For digital information to exist in the long term, the data that comprise the information content needs to remain discoverable, machine readable, and renderable for human consumption. If preserving digital content means that we are planning for the potential reuse of data, a computer needs to be able to read and extract this information in the future. However, there are significant challenges to preserving PDF files in the distinction between what the human eye can read and what a machine can interpret and extract.

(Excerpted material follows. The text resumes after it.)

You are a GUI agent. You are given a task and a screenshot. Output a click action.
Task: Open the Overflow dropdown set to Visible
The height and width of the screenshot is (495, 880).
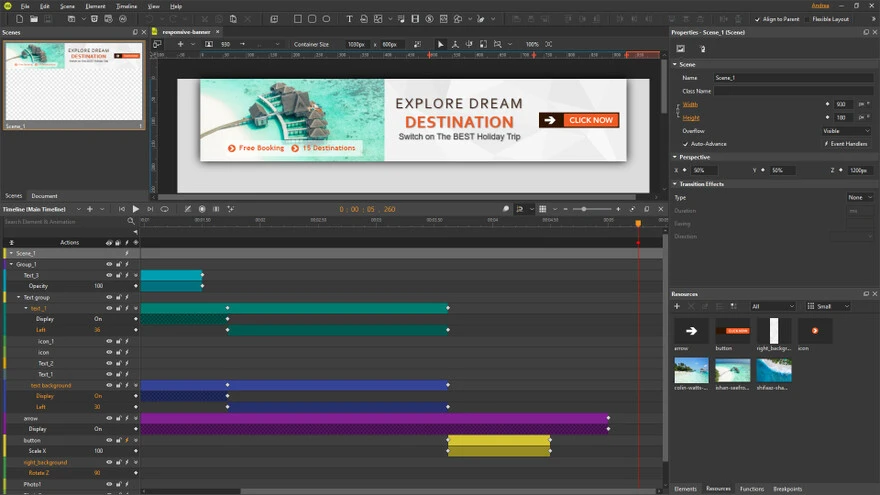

PDF/A is intended to serve as the long-term archival version of PDF files. However, as the author notes, while PDF/A is marketed and widely adopted as a preservation format, “comprehensive policies regarding the use of PDF in archives seem to be rare” and “using PDF/A as a container for files complicates preservation workflows and might be considered an additional risk.” PDF documents preserve the visual appearance, structure, and format of the original document, but this comes at a potential cost for the reusability of data. A PDF/A document created at Level A (accessible) conformance is designed to improve a document’s accessibility through the use of tagging to markup the structure and content of a document, which in turn should help support both visibility and reuse. However, in its current version, PDF/A-3 still presents multiple challenges.
Klindt discusses the risks and shortcomings through observations of existing inadequacies and challenges with the creation and reuse of PDF/A documents. The risks identified here undermines confidence in the suitability of PDF/A for long-term preservation. A few of the challenges discussed include impediments to text and content extraction in addition to information loss during the creation and conversion process. It is worth noting that while the author acknowledges PDF/A validation issues has been largely addressed by the creation of veraPDF, an open-source PDF/A validator, he argues that validation is a “necessary condition” but does not mitigate risks to future reuse of content.
An understanding of these risks and shortcomings of PDF/A for preservation purposes underscores the need for comprehensive strategies and policies at the institutional level to safeguard digital content within a flawed archival solution. There are a number of useful, previously published resources on PDF/A cited in this article, including the National Digital Stewardship Alliance (NDSA) report on The Benefits and Risks of the PDF/A-3 File Format for Archival Institutions, and a National Information Standards Organization (NISO) Information Standards Quarterly article, “Preserving the Grey Literature Explosion: PDF/A and the Digital Archive”. The PDF/A-4 standard is expected to be published sometime in 2018.